News Release
April 13, 2010
Contact: Melissa Bell,
Number: 202-616-4740

Thirteen Charged in Baltimore Heroin Conspiracy
Lengthy Affidavit for Searches of 11 Locations Reveals Sustained Coordinated Effort to Combat Violent Crime and Gangs;

Goal is to Put Anyone Who Considers Joining a Criminal Gang On Notice About the Risk of Federal Prosecution

APR 13 -- Baltimore, Maryland – On April 12, 2010, as part of the ongoing investigation conducted by the DEA Baltimore District Office, Special Investigation Group, along with state and local authorities, more than 100 law enforcement officers from five agencies executed search warrants at 11 locations.  The law enforcement action relates to a federal grand jury indictment of 12 individuals for conspiracy to distribute and possess with intent to distribute heroin.  Agents arrested ten indicted defendants who were at large and one additional defendant who was charged in a criminal complaint.  Two indicted defendants already were in custody.  The indictment was returned on April 7, 2010 and unsealed following the arrests.

The charges were announced by Ava Cooper-Davis, Special Agent in Charge of the Drug Enforcement Administration, along with United States Attorney for the District of Maryland Rod J. Rosenstein, Secretary Gary D. Maynard of the Maryland Department of Public Safety and Correctional Services, Baltimore City Police Commissioner Frederick H. Bealefeld III and Baltimore City State’s Attorney Patricia C. Jessamy.   

“Thanks to the collaboration between DEA and our law enforcement partners, these thirteen individuals will now face a judge and jury.” stated Drug Enforcement Administration, Special Agent in Charge Ava A. Cooper-Davis. “DEA will not allow gangs to continue to peddle narcotics and bring violence to the streets of our cities. This success of this case was the product of an extensive investigation by the DEA Baltimore District Office and the Baltimore Police Department” added Cooper-Davis.

“Our goal is to put anyone who considers joining a criminal gang on notice about the risk of federal prosecution,” said U.S. Attorney Rod J. Rosenstein.  “The 164 page search warrant affidavit unsealed along with the indictment reveals that this intensive investigation was part of a sustained coordinated effort to combat violent crime and gangs in Maryland.  Each case leads to new investigations, as federal agencies work with state and local authorities to rid Maryland of dangerous gangs and make our streets safe for law-abiding citizens.” 

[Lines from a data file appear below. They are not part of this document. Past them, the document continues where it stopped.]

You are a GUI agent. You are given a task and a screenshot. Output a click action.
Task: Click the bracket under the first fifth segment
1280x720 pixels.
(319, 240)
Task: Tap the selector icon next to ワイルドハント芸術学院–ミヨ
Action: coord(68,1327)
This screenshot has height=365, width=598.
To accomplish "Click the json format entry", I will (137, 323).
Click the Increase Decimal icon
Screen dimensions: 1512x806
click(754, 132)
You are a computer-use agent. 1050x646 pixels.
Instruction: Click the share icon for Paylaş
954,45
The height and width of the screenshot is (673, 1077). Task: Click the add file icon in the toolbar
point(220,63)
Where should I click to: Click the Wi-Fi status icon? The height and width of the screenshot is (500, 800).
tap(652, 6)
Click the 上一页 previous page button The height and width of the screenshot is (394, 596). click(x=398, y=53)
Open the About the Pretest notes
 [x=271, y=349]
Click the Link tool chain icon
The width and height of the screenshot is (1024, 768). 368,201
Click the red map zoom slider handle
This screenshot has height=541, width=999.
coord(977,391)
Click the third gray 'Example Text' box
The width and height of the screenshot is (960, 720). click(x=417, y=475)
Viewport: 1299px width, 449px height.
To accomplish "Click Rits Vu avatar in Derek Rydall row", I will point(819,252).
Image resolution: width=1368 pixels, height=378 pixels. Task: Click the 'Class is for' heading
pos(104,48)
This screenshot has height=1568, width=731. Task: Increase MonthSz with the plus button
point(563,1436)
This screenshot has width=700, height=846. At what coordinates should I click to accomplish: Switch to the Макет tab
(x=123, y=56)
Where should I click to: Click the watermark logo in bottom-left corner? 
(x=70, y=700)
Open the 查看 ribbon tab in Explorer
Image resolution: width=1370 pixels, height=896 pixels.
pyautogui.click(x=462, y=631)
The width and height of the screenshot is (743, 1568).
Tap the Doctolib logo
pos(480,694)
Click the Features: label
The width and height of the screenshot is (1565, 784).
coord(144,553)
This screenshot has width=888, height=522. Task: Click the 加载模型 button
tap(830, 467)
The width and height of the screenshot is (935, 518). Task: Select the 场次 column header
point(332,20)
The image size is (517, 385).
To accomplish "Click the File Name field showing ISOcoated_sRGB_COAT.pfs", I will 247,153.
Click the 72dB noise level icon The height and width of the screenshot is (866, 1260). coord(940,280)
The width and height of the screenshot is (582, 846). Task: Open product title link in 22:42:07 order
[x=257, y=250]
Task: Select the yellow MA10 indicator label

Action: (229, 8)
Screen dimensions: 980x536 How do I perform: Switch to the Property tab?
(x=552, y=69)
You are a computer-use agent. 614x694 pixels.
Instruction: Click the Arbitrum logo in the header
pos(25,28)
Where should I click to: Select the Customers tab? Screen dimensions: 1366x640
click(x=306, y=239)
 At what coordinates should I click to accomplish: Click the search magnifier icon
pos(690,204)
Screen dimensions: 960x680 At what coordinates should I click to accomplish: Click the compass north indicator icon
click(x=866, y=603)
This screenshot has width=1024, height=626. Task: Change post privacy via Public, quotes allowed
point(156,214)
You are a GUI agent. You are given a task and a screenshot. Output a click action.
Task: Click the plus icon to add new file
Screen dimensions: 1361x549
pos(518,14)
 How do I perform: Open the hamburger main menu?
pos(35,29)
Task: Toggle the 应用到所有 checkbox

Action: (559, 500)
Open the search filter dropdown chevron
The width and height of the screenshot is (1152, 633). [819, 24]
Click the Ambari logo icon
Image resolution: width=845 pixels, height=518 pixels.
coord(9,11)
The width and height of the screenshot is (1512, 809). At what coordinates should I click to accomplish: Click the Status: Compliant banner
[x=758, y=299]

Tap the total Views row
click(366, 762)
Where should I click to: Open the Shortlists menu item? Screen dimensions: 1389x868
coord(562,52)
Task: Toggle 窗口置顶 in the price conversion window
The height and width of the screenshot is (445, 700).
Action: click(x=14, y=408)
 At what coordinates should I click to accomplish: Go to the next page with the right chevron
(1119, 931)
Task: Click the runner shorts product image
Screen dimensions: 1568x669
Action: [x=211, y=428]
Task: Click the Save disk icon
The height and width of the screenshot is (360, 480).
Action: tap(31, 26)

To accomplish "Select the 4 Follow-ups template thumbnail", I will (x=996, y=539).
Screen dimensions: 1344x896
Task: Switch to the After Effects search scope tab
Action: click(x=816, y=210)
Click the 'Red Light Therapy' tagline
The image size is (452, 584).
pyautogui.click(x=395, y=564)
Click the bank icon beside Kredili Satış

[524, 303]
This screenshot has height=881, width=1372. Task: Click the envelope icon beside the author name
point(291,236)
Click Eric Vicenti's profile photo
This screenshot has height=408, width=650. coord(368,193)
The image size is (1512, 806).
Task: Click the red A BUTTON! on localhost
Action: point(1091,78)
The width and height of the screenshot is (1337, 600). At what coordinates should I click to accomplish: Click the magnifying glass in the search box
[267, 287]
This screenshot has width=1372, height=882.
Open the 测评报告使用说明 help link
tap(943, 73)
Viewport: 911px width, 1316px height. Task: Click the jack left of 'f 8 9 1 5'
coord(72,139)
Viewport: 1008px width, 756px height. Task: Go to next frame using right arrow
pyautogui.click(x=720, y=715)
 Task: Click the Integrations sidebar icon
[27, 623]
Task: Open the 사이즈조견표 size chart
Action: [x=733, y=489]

According to the indictment, from September 2009 through the date of the indictment the defendants and other conspired to distribute and possess with intent to distribute at least one kilogram of heroin. 

The following defendants have been charged:

                Todd Duncan, a/k/a Donnie, age 36, of Baltimore;

                Kimberly McIntosh, a/k/a Kim McCintosh, Sister Kim, Sis, and Kimberly Jones,

                        age 41, of Baltimore;

                Duconze Chambers, a/k/a Ducon and Dookie, age 36, of Baltimore;

                Lamont Crooks, age 40, of Baltimore;

                Jermain Davis, a/k/a Dirty Rice, age 37, of Baltimore;

                Jon Brice, a/k/a Tiger, age 48, of Baltimore;

                Davon McFadden, a/k/a Ben, age 24, of Baltimore;

                Ronald Scott, a/k/a Piper, age 24, of Baltimore;

                Earl Moore, a/k/a Harold Moore, age 29, of Baltimore;

                James Harried, a/k/a Smiley, age 47, of Essex, Maryland;

                Erik Ushry, a/k/a E, age 26, of Baltimore; and

                Sherice Foster, age 26, of Baltimore.

In addition to the defendants charged in the indictment, James Bullock, age 37, of Baltimore was also arrested and charged by criminal complaint with possession with the intent to distribute heroin.   Duncan and Moore were already detained on unrelated charges.

SAC Cooper-Davis expressed appreciation to Chief James W. Johnson of the Baltimore County Police Department and U.S. Marshal Johnny Hughes and their officers and agents, for their assistance in this investigation and prosecution.

An indictment and criminal complaint are not a finding of guilt.  An individual charged by indictment or criminal complaint is presumed innocent unless and until proven guilty at some later criminal proceedings. 

Drug Enforcement Administration Special Agent in Charge Ava Cooper-Davis thanked Baltimore City Assistant State’s Attorneys Antonio Gioia, Miabeth Marosy and Rebecca Cox, for their work in the investigation and prosecution and Assistant United States Attorneys James T. Wallner and Clinton J. Fuchs, who are prosecuting this Organized Crime Drug Enforcement Task Force case.